** PROVIDED RECORDS follows **

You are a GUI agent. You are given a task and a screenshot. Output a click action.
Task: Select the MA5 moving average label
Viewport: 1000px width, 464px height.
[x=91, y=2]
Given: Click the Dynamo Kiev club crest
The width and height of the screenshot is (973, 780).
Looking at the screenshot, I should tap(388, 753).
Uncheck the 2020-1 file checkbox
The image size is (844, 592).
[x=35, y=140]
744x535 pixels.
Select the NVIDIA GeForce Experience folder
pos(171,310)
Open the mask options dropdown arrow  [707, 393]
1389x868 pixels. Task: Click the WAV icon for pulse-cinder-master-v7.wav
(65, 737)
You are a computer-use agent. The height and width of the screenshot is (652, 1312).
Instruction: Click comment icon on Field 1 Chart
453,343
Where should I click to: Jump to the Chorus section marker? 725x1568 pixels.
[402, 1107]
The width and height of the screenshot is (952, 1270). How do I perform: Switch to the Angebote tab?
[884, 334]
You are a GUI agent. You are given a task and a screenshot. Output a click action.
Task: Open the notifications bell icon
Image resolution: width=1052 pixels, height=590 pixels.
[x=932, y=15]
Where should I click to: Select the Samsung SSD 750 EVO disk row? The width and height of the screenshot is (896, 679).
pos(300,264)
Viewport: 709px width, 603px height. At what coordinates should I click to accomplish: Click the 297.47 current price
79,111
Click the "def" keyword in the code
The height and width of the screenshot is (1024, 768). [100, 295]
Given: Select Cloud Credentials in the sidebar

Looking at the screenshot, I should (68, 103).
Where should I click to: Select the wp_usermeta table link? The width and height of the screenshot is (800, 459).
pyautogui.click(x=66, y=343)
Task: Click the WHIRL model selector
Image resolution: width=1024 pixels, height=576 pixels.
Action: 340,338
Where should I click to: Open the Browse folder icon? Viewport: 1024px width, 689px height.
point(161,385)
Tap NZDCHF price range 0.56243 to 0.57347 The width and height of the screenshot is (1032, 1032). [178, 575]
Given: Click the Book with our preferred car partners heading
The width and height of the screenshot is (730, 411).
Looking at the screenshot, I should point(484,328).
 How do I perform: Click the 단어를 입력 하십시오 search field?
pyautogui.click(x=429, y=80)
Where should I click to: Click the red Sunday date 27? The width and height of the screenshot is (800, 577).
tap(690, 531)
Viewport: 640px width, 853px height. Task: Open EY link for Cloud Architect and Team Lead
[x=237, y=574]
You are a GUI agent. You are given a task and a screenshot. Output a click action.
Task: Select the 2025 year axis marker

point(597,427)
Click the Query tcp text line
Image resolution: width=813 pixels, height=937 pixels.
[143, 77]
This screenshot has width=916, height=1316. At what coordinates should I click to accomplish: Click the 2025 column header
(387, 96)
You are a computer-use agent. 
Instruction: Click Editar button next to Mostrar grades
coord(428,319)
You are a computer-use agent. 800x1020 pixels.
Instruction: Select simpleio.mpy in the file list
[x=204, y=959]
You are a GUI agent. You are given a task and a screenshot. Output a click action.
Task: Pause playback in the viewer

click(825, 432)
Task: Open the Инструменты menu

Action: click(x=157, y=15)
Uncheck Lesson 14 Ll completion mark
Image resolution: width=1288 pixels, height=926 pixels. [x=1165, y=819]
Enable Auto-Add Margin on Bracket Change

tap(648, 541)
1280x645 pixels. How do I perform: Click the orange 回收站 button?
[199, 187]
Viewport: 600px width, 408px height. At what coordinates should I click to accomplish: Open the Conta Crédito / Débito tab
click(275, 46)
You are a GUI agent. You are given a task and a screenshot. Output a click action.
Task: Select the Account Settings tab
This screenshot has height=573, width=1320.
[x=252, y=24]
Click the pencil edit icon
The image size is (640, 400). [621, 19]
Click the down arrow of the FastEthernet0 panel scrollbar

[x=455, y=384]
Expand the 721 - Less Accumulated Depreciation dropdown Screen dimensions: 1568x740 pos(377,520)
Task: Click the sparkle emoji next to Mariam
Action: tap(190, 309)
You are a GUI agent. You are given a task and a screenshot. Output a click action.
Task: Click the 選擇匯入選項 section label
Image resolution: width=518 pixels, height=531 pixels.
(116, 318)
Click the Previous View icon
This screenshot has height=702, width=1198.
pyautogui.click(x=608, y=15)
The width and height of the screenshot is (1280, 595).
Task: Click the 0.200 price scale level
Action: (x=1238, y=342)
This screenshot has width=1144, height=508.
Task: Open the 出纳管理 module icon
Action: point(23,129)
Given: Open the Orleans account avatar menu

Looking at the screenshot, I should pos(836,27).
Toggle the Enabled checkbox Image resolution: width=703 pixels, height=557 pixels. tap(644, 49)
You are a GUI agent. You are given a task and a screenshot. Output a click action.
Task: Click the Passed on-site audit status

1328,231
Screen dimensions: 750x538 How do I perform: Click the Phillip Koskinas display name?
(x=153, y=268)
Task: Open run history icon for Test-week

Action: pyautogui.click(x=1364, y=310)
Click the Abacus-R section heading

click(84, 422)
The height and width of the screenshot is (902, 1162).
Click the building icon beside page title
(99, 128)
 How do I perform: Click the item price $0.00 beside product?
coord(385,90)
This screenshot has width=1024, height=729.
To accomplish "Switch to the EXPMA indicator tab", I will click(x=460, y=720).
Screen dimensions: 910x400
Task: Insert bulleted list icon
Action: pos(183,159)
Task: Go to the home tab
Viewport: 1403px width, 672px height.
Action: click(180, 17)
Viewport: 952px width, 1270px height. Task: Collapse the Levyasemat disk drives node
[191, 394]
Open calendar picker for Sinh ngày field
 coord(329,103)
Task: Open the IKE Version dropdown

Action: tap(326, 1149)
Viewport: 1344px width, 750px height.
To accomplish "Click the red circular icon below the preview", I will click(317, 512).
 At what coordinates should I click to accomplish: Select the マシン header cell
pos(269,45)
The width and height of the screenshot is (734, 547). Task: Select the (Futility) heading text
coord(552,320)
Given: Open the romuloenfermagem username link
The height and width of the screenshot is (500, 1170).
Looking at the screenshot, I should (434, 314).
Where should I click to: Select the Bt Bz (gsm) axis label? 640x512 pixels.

** End of PROVIDED RECORDS **

## TASK DESCRIPTION
Show me all lines in the records that contain "computer".

## YOUR SOLUTION
You are a computer-use agent. The height and width of the screenshot is (652, 1312).
You are a computer-use agent. 
You are a computer-use agent. 800x1020 pixels.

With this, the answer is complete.